Jazz Jackrabbit was coded by Arjan Brussee and designed by Cliff Bleszinski for Epic MegaGames. It was greatly inspired by the Amiga game Zool and the ongoing success of video game classics (such as Sonic the Hedgehog and Mega Man) defining the platform game genre in the 1990s market, and was initially considered to be a pastiche of Sega’s Sonic the Hedgehog in the computer world. The game did not manage to reach the popularity of Sonic, but did acquire a sizable audience due to its fast-paced gameplay and advanced graphics. The game’s audio was implemented using an interactive music system called “Cybersound Music System”. Robert Allen and Joshua Jensen composed the game’s music. This is the game of my childhood as I used to play it on an old Windows 95 computer.

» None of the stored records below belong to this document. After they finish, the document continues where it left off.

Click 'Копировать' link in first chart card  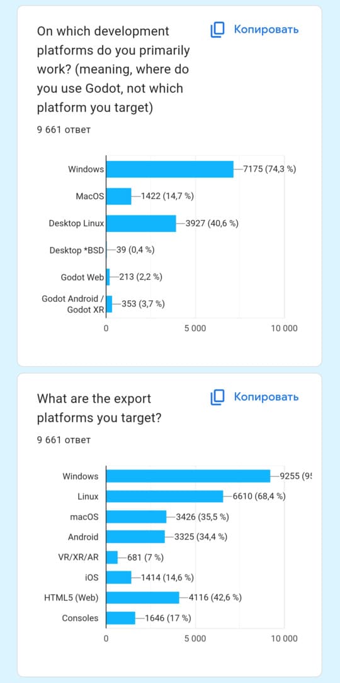[x=266, y=30]
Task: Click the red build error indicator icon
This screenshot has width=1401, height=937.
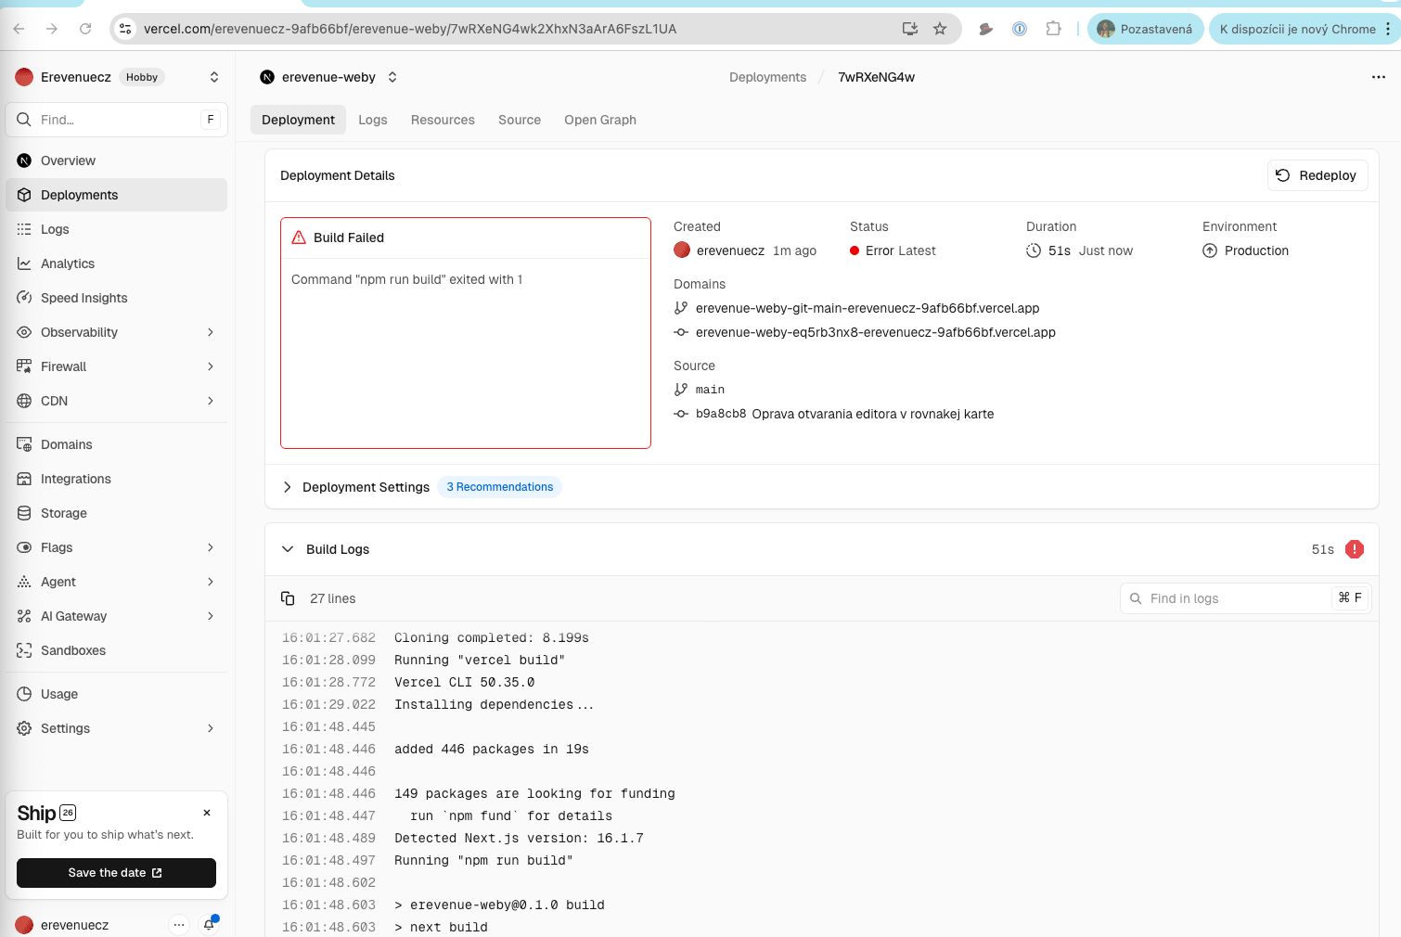Action: 1354,549
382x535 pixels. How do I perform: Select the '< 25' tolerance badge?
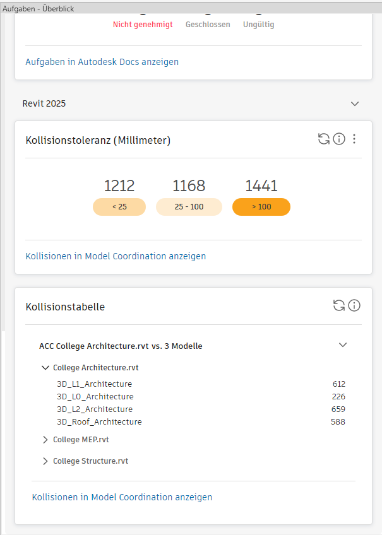(x=119, y=207)
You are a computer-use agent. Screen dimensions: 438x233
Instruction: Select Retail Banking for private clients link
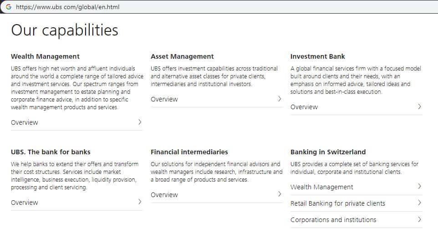point(338,203)
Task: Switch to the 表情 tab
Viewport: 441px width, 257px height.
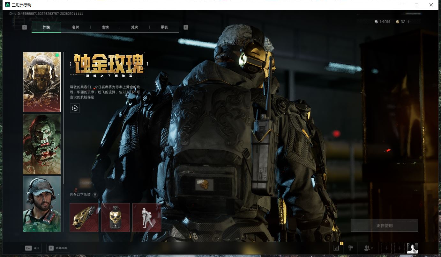Action: coord(105,27)
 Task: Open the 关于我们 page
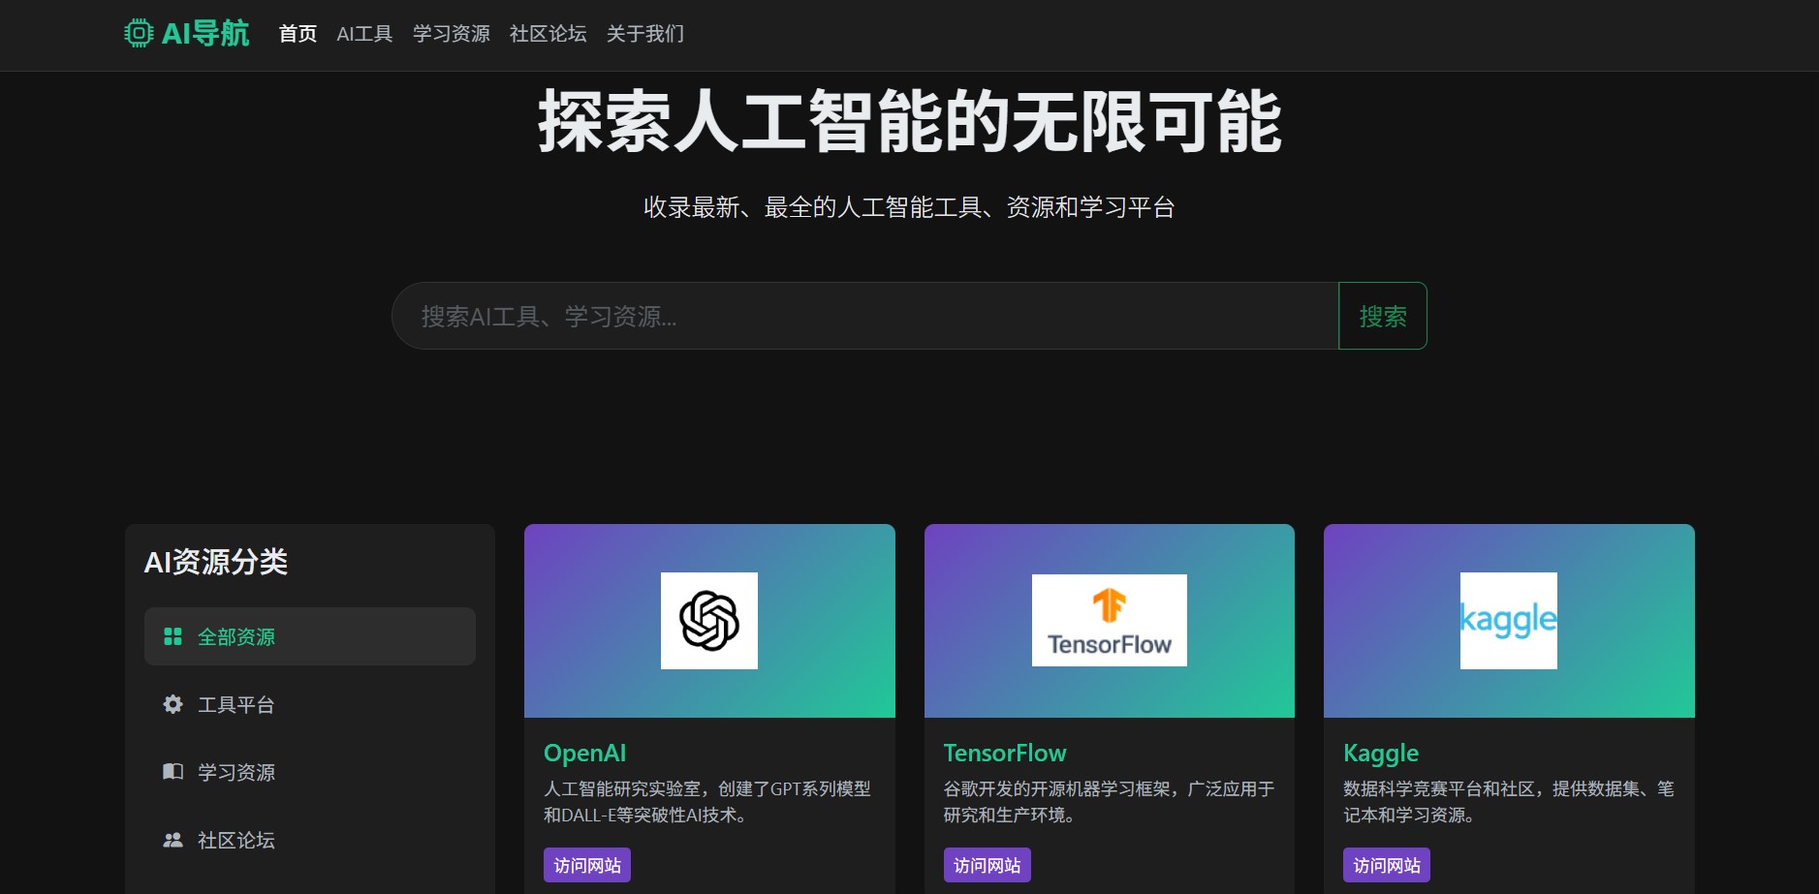click(645, 34)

In the game’s intro, Jazz dresses up as Superman, Batman, and Wonder Woman (all of which are owned by DC Comics/Warner Bros. Entertainment, though neither company approached Epic Games because they are parodied).
The game is set in a fantasy world based on Aesop’s “The Tortoise and the Hare”, in which the enmity between tortoises and hares continues even after three thousand years. An evil mastermind tortoise named Devan Shell begins conquering planets, suppressing any native confrontation. One of such planets, Carrotus, is home to a peaceful hare kingdom that, once confronted by Shell, is able to provide enough resistance to fend him off. Enraged by his loss, Devan decides to kidnap Carrotus princess Eva Earlong and hide her on a distant airbase of unknown location to weaken the hares. In response, the king chooses to send Carrotus’ hero Jazz Jackrabbit, who carries a blue LFG-2000 gun, to various planets conquered by Devan that might contain clues to the location of Eva’s imprisonment. As Jazz travels through different worlds, he gains new weapons and meets new enemies in his pursuit to rescue the princess and save Carrotus from Devan Shell and his army of Turtle Terrorists.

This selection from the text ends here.